What those seeking to delay the legislation are hoping to achieve is unclear. If you are on the far-right and you doubt the science of climate change — perhaps believing the ridiculous views of some skeptics that there is a vast scientific conspiracy on the subject — then you are missing the point that this is now beyond the science. Every major country in the world — from the US to China — is trying to reduce the carbon-intensity of their economies.

While our dependence on coal — both for export-earnings and domestic electricity generation — will make this transformation difficult for us, delaying the transformation is simply delaying the inevitable and is putting our future long-term prosperity at risk. What’s more, for the far-right of politics and the industry groups they support, the current bill before Parliament may be the most generous offer they get.

The far-left’s opposition to the current bill is more understandable, but probably just as silly. The CPRS does appear to reward polluters and it does lock-in — for the time being — a national reduction target as low as 5%. The Green’s advocacy for action on climate change is welcome. For example here is Christine Milne arguing for a larger reduction target on Friday:

The fact is that the atmosphere does not really care. We are not talking here about what is politically achievable but about what the science—the chemistry and physics—deliver for us: what the earth can bear.”
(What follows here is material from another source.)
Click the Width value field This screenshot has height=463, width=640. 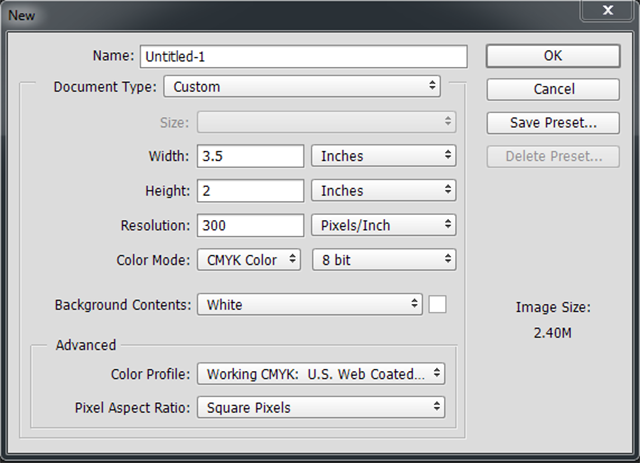[251, 156]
However, the Greens, in voting against the CPRS legislation, have taken an idealistic and uncompromising position which provides no politically acceptable alternative. It might be have been the case that with their support the original CPRS legislation — perhaps with some of the amendments they are now seeking such as increased support for developing countries — might have been passed earlier this year. As it is now we have a bill further away from their policy ideal, with more support for the coal industry, and Australia no closer to meeting any reduction targets at all.

In any case, the Greens are mostly irrelevant to the current debate and we should be watching for the position that the majority in the Liberal party take tomorrow morning — and perhaps Joe Hockey in particular — for any insight into how tomorrow’s debate will proceed.

But this is all politics and this will all be a distant memory very soon. Australia will soon have an emissions trading scheme, the economy will soon begin a massive transformation in earnest, climate change will grind inexorably forward, the environment will change, and we will do our best to adapt. Our 20th-century fossil-fuel driven society will one day be a distant memory.

These changes, that the conservatives on the far-right fear so much, will not see complete social or economic collapse, but nor will they bring about an eco-utopia that those on the far-left might wish for. The challenge for our political leaders is to take the long-view and to chart a course that we can start today and that will sustain us in the future.